In Europe, it's more and more accepted these days to use breaking knots with a two men rope team on a typical glacier, and it's not a bad idea with three either. How climbers in other parts of the world see this, I don't know.
The more detailed argument is this: An unexpected and serious crevasse fall is hard to hold without knots. Even in practice, where, by nature, it's an expected fall (in a big crevasse), it's hard to hold because it's a big jolt. And the first and overriding priority if your partner falls into a crevasse is to hold him and not tumble right after him! Yes, it's cumbersome and it takes time to undo the knots to rescue your partner if they are in the way. But, bad as that is, it's really just a minor inconvenience compared to the alternative of landing at the bottom of a crevasse together. Even if the fall itself didn't cause serious injury, do you really think you can get out without help? I mean, on a typical glacier outing you'll probably only have two long axes and a couple of ice screws between the two of you. Good luck to get out of a serious crevasse with that.
Rope lengthIf you're a two man team with a 30 m rope, with, say, 15 m between the two of you and with three breaking knots, there is about 10 m of free rope left. Divided up, that's 5 m on each side, which is rather short to something useful with (depending on the technique you want to use). Much better would be a 50 m rope. The alternative to having free rope for a rescue is that the fallen climber prusiks back up again. Tiresome, but technically fairly easy - provided he isn't hurt in the fall, and knows what to do.
Only two climbers on a rope?On not all too steep glacier routes, the more people on the rope the better (up to a point), simply because there are more people to hold a potential fall. At least three is considered prudent. On steep routes, where falling isn't an option, the rules are different. Often two on a rope is better, sometimes you even unrope, for safety reasons. But from the questions I take it you're not planning to do that anytime soon.
DragAs for the rope drag on a the glacier? Never experienced that as a problem at all, regardless of the distance between my partner(s).
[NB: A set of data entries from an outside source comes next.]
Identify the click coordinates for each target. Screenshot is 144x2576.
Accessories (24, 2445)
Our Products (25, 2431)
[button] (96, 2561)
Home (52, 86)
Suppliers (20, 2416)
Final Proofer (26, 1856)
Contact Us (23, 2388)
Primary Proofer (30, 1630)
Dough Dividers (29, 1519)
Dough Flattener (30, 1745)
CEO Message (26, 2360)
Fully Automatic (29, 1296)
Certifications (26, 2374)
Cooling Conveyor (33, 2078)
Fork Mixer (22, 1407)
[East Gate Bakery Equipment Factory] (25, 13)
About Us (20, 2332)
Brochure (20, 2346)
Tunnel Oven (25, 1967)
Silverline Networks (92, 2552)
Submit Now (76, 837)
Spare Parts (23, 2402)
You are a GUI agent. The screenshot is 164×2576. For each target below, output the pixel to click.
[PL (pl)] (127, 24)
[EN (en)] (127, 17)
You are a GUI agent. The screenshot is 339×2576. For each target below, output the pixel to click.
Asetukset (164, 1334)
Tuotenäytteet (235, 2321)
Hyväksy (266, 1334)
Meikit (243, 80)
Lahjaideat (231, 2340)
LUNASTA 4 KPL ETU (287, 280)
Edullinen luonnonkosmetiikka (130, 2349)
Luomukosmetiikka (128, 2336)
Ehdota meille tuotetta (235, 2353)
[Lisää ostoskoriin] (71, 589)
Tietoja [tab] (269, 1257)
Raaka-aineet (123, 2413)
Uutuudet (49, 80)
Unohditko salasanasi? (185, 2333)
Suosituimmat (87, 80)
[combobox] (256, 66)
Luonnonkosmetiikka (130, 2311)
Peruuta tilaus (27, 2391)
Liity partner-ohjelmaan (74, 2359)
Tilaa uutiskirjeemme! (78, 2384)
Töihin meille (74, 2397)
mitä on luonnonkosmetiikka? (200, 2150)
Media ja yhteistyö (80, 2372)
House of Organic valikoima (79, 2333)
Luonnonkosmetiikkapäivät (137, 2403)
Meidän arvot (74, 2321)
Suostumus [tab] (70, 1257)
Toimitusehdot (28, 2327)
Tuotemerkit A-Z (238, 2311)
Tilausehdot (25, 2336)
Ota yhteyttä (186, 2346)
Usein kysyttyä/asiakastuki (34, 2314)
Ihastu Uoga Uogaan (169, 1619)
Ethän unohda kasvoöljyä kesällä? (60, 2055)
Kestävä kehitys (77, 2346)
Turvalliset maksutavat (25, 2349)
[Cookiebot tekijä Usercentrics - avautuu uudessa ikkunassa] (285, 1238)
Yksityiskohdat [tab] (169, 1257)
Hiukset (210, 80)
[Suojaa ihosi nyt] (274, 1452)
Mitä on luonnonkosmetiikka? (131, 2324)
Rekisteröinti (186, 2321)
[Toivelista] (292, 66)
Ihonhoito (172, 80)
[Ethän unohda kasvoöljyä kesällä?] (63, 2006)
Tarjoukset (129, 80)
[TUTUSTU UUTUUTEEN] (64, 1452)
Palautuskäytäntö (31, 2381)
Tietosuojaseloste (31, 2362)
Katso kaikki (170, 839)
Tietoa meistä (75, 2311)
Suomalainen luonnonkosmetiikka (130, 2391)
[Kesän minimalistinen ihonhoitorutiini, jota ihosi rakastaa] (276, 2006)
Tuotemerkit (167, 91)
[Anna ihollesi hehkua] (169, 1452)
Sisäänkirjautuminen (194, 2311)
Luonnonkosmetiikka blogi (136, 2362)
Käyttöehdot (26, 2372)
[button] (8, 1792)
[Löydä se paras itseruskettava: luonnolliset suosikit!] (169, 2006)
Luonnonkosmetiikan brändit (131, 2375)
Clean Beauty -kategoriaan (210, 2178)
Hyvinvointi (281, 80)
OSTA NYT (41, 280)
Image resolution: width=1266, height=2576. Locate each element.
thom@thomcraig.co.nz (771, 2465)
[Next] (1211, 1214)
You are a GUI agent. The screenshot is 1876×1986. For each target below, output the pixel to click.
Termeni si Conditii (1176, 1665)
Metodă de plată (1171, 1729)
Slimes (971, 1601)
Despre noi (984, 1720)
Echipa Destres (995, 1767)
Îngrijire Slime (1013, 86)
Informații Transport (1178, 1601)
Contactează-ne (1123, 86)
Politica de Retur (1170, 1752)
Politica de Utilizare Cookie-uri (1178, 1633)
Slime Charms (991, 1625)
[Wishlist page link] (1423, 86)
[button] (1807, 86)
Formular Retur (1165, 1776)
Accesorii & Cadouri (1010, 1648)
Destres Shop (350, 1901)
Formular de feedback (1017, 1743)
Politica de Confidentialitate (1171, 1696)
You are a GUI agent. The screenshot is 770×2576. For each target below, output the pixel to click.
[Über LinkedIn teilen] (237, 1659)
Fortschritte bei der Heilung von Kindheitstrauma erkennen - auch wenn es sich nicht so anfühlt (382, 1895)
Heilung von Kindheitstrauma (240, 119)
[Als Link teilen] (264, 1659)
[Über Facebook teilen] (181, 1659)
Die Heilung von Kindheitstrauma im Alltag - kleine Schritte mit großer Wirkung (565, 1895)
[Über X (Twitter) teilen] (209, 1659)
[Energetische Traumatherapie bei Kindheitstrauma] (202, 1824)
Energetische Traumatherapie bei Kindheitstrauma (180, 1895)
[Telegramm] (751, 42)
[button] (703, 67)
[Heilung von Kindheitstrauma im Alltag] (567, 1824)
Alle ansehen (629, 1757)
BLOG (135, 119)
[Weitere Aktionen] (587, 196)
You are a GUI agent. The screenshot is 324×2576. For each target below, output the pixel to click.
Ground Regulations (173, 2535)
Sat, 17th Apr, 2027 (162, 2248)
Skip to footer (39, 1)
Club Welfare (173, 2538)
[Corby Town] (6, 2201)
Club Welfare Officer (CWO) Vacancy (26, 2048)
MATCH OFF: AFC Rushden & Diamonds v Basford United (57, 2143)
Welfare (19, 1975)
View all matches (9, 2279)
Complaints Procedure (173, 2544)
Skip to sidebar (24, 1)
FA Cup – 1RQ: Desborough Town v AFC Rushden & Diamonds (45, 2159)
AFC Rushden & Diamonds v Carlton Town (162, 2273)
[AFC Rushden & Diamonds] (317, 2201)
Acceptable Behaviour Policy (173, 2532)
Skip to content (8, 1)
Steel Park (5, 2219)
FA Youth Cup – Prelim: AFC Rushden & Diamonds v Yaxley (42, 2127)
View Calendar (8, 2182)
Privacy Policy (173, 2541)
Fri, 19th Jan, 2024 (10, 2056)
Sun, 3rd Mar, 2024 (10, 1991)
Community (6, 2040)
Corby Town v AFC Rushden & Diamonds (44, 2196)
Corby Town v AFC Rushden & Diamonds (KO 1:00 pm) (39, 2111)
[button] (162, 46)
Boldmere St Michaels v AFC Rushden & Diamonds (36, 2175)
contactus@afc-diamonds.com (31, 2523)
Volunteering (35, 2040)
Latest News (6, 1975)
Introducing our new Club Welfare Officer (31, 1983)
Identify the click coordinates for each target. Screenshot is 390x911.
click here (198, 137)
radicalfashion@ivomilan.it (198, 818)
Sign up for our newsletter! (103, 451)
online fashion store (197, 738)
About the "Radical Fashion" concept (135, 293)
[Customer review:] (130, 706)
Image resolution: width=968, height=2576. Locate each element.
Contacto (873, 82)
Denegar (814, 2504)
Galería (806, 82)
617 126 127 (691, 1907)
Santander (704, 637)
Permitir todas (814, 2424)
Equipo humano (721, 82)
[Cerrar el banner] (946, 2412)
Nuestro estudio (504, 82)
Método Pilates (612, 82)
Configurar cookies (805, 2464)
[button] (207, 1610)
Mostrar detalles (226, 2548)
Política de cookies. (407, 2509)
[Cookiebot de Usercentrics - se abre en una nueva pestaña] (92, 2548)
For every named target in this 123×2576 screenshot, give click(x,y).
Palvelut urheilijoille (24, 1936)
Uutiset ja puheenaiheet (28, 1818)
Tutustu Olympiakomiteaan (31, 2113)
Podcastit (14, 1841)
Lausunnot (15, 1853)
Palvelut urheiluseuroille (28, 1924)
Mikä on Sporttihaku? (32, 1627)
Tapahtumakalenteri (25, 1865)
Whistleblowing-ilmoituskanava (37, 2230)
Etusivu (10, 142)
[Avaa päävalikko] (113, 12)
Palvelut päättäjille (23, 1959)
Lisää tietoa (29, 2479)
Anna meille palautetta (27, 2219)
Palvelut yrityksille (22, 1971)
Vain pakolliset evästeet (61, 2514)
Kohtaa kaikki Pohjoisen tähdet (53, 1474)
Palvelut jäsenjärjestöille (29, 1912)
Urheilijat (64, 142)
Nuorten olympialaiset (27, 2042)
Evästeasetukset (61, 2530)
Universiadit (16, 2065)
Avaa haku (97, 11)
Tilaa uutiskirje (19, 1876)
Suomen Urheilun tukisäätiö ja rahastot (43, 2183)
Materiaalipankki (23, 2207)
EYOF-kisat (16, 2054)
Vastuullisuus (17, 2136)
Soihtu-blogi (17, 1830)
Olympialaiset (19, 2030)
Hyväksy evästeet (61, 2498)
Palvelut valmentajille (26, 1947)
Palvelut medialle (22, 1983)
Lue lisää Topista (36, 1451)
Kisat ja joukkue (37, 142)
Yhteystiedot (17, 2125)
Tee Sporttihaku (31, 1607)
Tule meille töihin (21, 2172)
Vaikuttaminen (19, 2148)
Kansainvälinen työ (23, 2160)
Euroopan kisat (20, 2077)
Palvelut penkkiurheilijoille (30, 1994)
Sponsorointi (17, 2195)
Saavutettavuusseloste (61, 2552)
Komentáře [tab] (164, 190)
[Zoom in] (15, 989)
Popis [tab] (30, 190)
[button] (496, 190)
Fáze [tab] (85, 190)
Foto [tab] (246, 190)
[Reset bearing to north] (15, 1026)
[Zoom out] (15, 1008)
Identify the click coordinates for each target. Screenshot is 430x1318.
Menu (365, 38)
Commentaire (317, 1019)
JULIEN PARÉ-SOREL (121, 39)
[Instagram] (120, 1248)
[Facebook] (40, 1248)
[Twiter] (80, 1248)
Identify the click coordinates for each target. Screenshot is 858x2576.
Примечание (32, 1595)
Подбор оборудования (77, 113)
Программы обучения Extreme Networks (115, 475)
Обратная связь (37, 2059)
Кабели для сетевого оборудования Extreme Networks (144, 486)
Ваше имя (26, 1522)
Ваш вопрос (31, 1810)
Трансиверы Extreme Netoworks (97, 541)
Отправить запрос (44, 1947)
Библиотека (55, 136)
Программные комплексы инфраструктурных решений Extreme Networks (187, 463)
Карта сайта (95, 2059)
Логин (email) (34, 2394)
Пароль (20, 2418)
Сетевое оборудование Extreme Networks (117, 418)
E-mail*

I don't think it's ever been more than about 20 m though.
Below is an example of going unroped. The bergshrund on the right is visible, so that poses no serious risk. To our best knowledge the slope on the left isn't crevassed, but falling that way would definitely be very dangerous. However, had we been roped up and one of us had fallen, by the time the rope would be taut, the momentum would be far too much for the other to hold him. Therefore, our only chance would be if the one who fell would manage an immediate self-arrest. There are several ways to deal with this situation. We chose to go unroped - only advisable if you're
virtually certain that you won't fall, and are able to do an immediate self-arrest if you're wrong and fall anyway. If that fails, well, then only one climber dies, not two.